Twenty-five studies met the inclusion criteria (2,502 patients with SLE of which 1,317 had lupus nephritis; range 12 to 245). Twenty-two studies compared patients with SLE with and without lupus nephritis and nine compared active and inactive lupus nephritis.
All 25 studies avoided incorporation bias and clinical review bias, 22 studies reported appropriate patient selection, 18 had a representative patient spectrum, 23 studies each used an appropriate reference standard, avoided partial and differential verification bias, reported blinding of interpreters of the reference standard and reported on withdrawals, 10 studies avoided progression bias, five studies reported blinding of interpreters of index test and 19 reported uninterpretable and/or intermediate test results.
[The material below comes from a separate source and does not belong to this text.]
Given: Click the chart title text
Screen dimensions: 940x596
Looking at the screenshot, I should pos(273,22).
Overall, when comparing SLE patients with and without lupus nephritis anti-C1q antibodies had a pooled sensitivity of 0.58 (95% CI 0.56 to 0.61), specificity of 0.75 (95% CI 0.72 to 0.77), LR+ of 2.60 (95% CI 2.06 to 3.28), LR- of 0.51 (95% CI 0.41 to 0.63) and DOR of 6.08 (95% CI 3.91 to 9.47).
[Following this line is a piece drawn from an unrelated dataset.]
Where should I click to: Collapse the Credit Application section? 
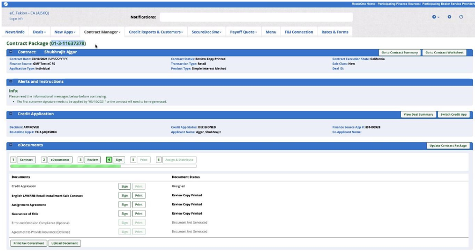tap(11, 114)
When comparing patients with active and inactive lupus nephritis, anti-C1q antibodies had a pooled sensitivity of 0.74 (95% CI 0.68 to 0.79), specificity of 0.77 (95% CI 0.71 to 0.82), LR+ of 2.91 (95% CI 1.83 to 4.65), LR- of 0.33 (95% CI 0.19 to 0.56) and DOR of 10.56 (95% CI 4.56 to 24.46).
Significant heterogeneity was observed for all analyses. Results for the multiple regression analysis were reported. There was no indication of threshold effect. Significant publication bias was detected.